A macro CK tem uma prevalência de 3% na população geral, podendo chegar a 5% em mulheres idosas, sendo significativamente rara em pacientes com IAM. A presença de macro CK pode ser identificada na maioria dos casos utilizando o teste da termoestabilidade com determinação da enzima antes e depois da incubação por 20 minutos a 45 °C. Uma atividade residual maior que 55% indica a presença de macro CK. Pode-se considerar que, utilizando os critérios de exclusão da macro CK, sua contribuição como fonte de erro é menor que 0,5%.
A macro CK tipo 1 constitui uma variação da normalidade, mas podem estar relacionadas à quadros de miosite/processo autoimune. Já a macro CK tipo 2 é um complexo oligométrico de origem mitocondrial com um certo grau de associação com neoplasias. Outras causas de elevação de CK-BB (tipo 1) são usos de esteroides sexuais, atividade da vitamina D e seus metabólitos, estrogênio e PTH, glicocorticoides, isquemia e reperfusão hepática, uropatia obstrutiva e azotemia.
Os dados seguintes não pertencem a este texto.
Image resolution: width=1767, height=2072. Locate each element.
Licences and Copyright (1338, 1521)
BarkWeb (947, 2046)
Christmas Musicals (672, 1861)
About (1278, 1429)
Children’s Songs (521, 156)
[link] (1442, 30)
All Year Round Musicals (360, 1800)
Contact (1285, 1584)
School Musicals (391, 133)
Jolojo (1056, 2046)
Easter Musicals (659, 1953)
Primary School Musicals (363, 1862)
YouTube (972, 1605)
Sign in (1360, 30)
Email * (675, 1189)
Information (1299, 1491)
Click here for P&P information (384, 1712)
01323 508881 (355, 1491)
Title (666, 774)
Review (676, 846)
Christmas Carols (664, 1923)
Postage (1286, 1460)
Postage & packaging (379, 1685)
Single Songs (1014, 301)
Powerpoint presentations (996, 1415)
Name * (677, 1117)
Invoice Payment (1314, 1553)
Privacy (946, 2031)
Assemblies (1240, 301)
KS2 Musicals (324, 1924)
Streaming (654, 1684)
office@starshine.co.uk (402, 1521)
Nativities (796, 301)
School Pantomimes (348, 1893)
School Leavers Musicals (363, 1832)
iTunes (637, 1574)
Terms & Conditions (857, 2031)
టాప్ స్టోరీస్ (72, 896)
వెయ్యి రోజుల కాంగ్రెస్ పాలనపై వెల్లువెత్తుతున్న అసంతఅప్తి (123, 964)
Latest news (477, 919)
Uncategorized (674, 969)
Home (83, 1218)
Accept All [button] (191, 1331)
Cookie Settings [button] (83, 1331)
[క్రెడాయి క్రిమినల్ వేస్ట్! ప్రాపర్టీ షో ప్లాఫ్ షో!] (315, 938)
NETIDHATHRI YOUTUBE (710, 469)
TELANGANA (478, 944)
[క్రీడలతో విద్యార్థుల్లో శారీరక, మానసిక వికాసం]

Vale lembrar que os testes laboratoriais atualmente utilizados detectam e quantificam o percentual de macromoléculas em relação à concentração de CK Total, porém não diferenciam o tipo circulante.
Conclusão
A utilização de uma estratégia bem definida para o diagnóstico do IAM pode contribuir para obter resultados eficientes tanto para exclusão definitiva do evento como para confirmação do IAM com 98% de probabilidade.
A medição da atividade da CK total e da CK-MB pode ser realizada rápida e eficientemente com métodos bioquímicos associados com imunoinibição. Quando se utilizam estratégias apropriadas para obtenção de amostras nos tempos onde o valor preditivo dos testes é mais significativo, obtêm-se resultados de especificidade e sensibilidade clínicas de significativo valor diagnóstico.
As macro CK, que podem ser fonte de resultados falso positivo, excedem o intervalo de 6-20% da CK total, tipicamente associado com IAM. Adicionalmente, a CK-B e as macro CK não apresentam dramática elevação e redução nas primeiras 48 horas, características do IAM. Elas tendem a se manter constantemente aumentadas ou se modificam lentamente. Além disso, a maioria das formas atípicas é encontrada em pacientes com a atividade de CK total abaixo do valor superior do intervalo de referência. A utilização de critérios para excluir os efeitos de falso positivo da macro CK contribui significativamente para a exatidão do diagnóstico de IAM.